### Passage:
Stimulation Day
Maybe Pennsylvania Sen. Arlen Specter was really bonding with the president on Super Bowl Day, when some of his constituents — the Pittsburgh Steelers — won the game.
Maybe Barack got Maine Sen. Olympia Snowe’s martini just right. Who knows?
What’s not up for debate, not anymore, is the status of the American Recovery and Reinvestment Act, a 1,071-page behemoth shorthanded as the stimulus bill, a piece of legislation that went from a proposal to a law today, as the first and only slightly mitigated triumph of the administration of President Barack Obama.
With the signing of the $787 billion stimulus package, President Obama fulfills a longtime campaign pledge and taken the first steps, baby though they might be, toward righting the badly listing ship of the American economy.
Signing the bill today at Denver’s Museum of Nature and Science, the president (as usual) didn’t sugarcoat the nation’s dire situation, or try to paint the stim bill — the largest spending legislation in American history — as the magic bullet. “I don’t want to pretend that today marks the end of our economic problems. Nor does it constitute all of what we’re going to have to do to turn our economy around. But today does mark the beginning of the end.”

### Tasks to complete:
1. In the stimulus article, rewrite the paragraph beginning "Signing the bill today at Denver's Museum" in a shorter form, keeping its main facts.
2. Name every person the stimulus article mentions by name.
3. Continue the stimulus article, picking up right after its last sentence.

### Records taken from a dataset:
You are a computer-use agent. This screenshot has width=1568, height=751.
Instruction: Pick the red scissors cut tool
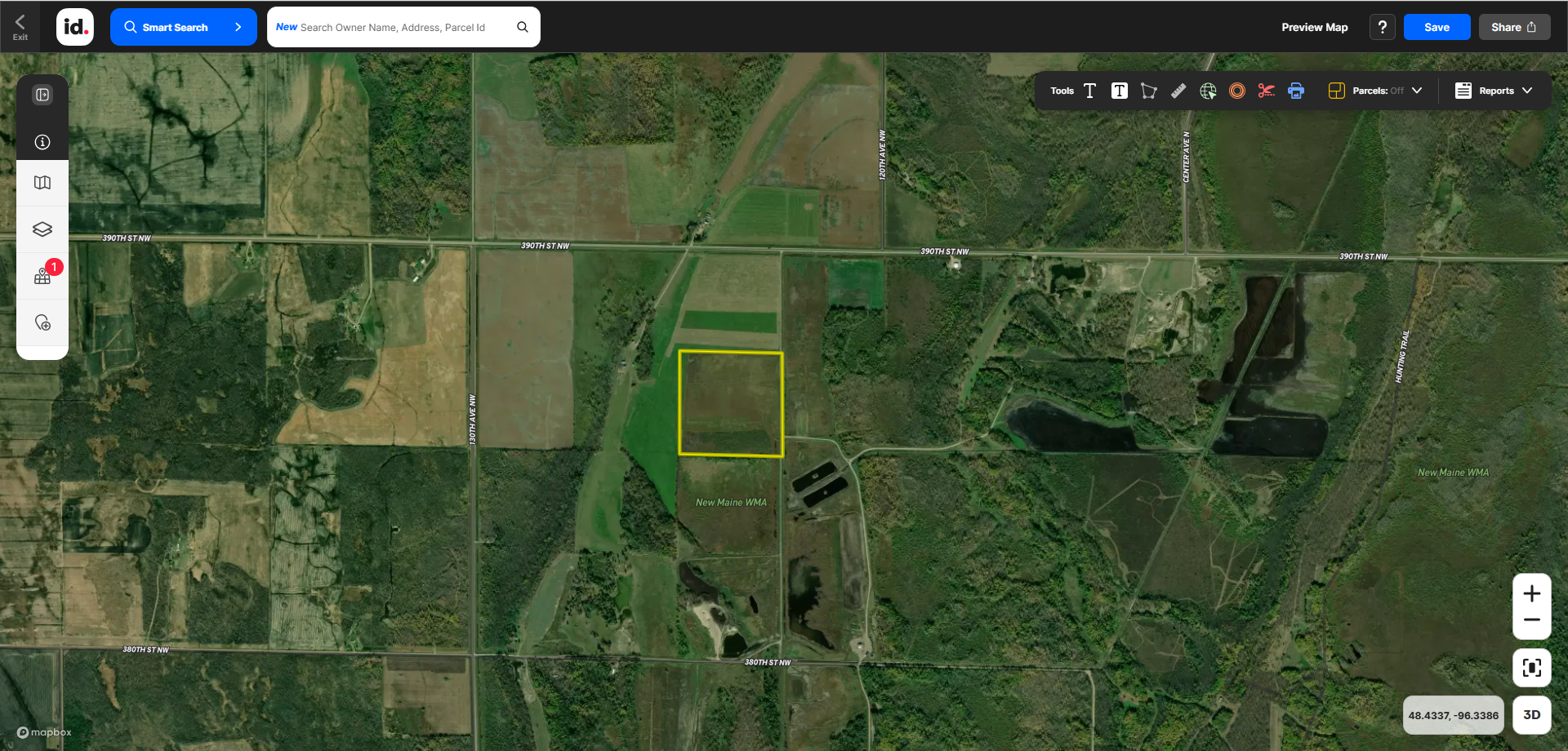1266,91
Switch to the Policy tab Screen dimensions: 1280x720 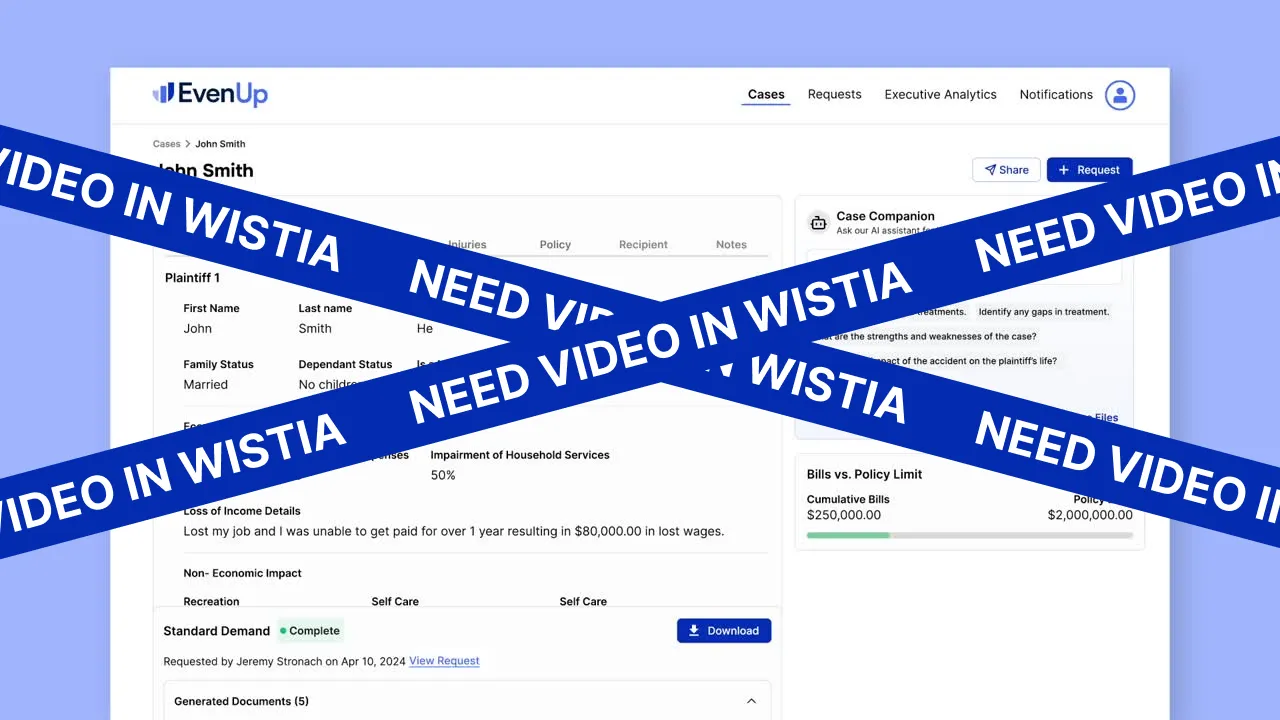pos(555,245)
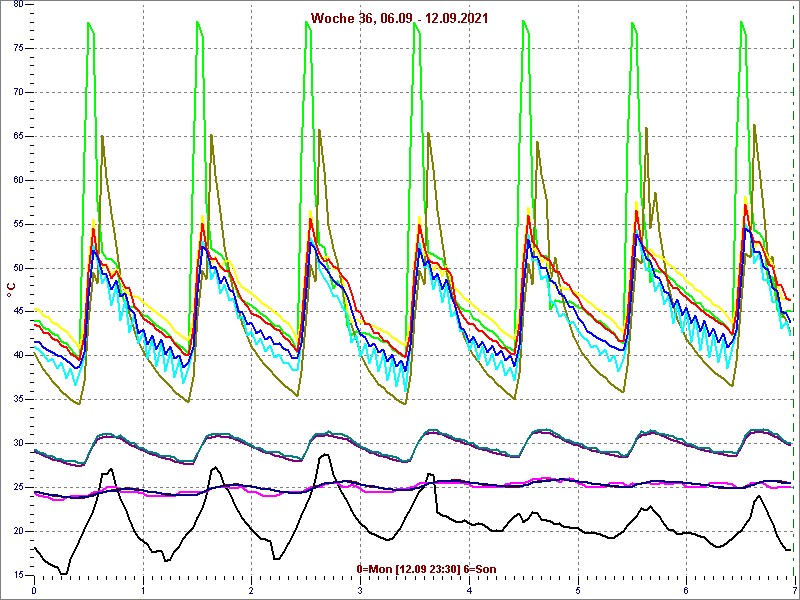Select the x-axis tick label 3
Image resolution: width=800 pixels, height=600 pixels.
pyautogui.click(x=360, y=591)
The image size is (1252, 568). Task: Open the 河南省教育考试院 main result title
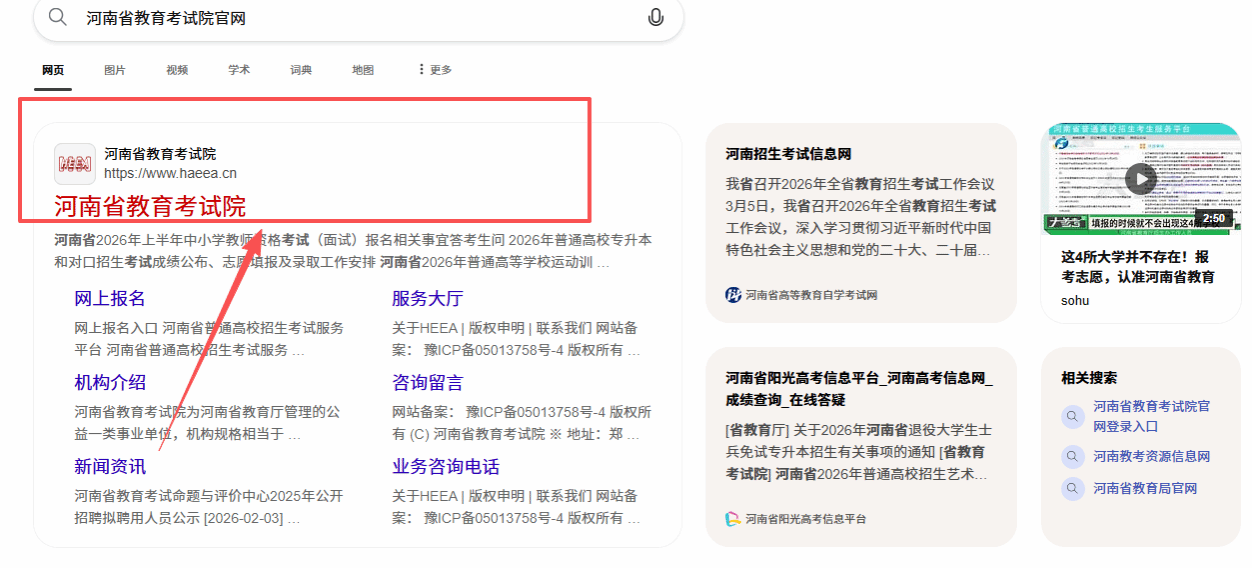[150, 207]
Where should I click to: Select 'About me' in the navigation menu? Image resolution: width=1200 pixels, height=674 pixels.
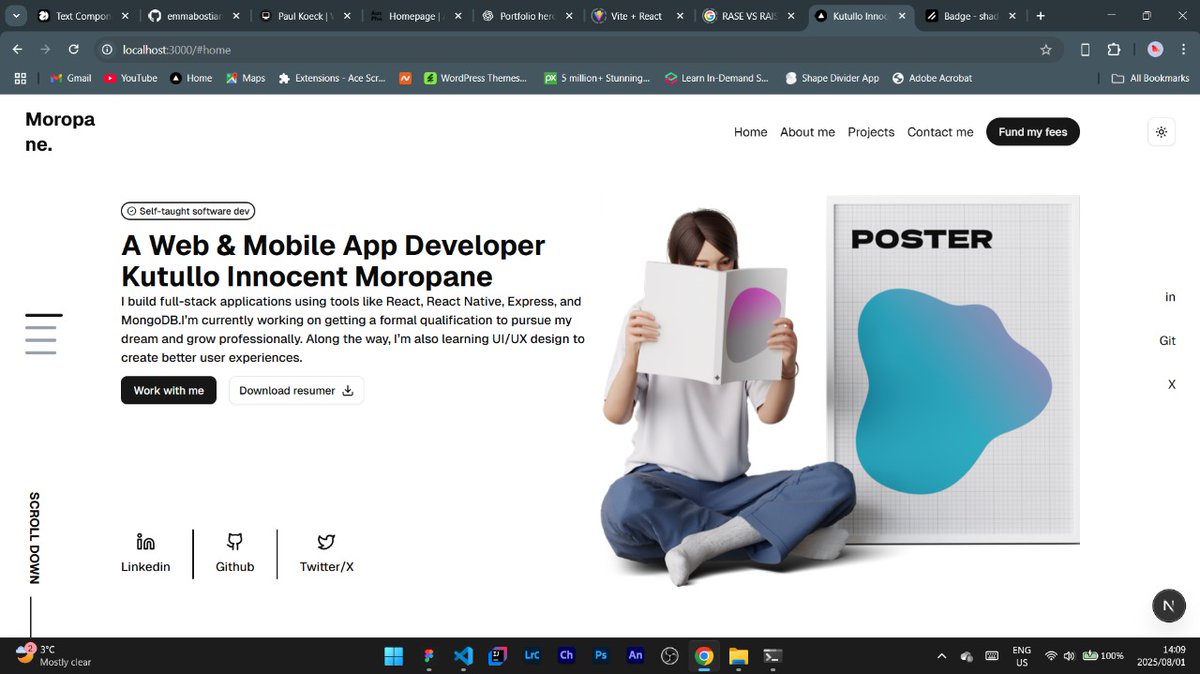(x=807, y=131)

### Expected results:
1. The president signed the bill at Denver's Museum of Nature and Science. It is the largest spending legislation in American history. He spoke frankly about the nation's dire situation and did not present the bill as a magic bullet. He said the day did not end the country's economic problems and was not all that would be needed to turn the economy around, but that it marked "the beginning of the end."

2.
Arlen Specter
Olympia Snowe
Barack Obama

3.
If the New York Times’ breakdown of where the money goes is accurate, the stimulus will attempt to spread relief wide across a number of areas, if not that deep: $282 billion in tax cuts (satisfying the Republicans), $100 billion in public works projects, $87.1 billion in state Medicaid assistance, $69.2 billion for education and job training, $50 billion for transportation projects, $35.8 billion in enhanced unemployment benefits, $25.1 billion in COBRA health care coverage for the unemployed, $21 billion in food assistance, and $17.2 billion for upgrades in health information technology.
◊ ◊ ◊
The Republican right held fast, almost uniformly resisting approval of the bill, with only relative moderates Specter, Snowe and Sen. Susan Collins of Maine voting to support the package, breaking ranks with the Republican leadership. The GOP party line was more or less consistent mantra: a bill of this size should more properly go for tax cuts for businesses.
If you wanted any sense of bipartisanship, you had to look beyond the Republican leaders and seek out some Republican governors; Charlie Crist of Florida and Arnold Schwarzenegger of California have signed on to the thrust of the stimulus bill.
The GOP brain trust would have none of it. On Friday, Senate Republican Leader Mitch McConnell said on the Senate floor that “the stimulus bill that was supposed to be timely, targeted and temporary is none of the above. And this means Congress is about to approve a stimulus that's unlikely to have much stimulative effect."
It all seems like, among other things, an ironically sad estimation of the worth of the American dollar in its own right. The idea that $787 billion injected into various sectors of the state and consumer economies wouldn’t have a beneficial impact on them is a rhetorical devaluation of the currency: If three quarters of a trillion dollars can’t defibrillate an ailing economy, what the hell can?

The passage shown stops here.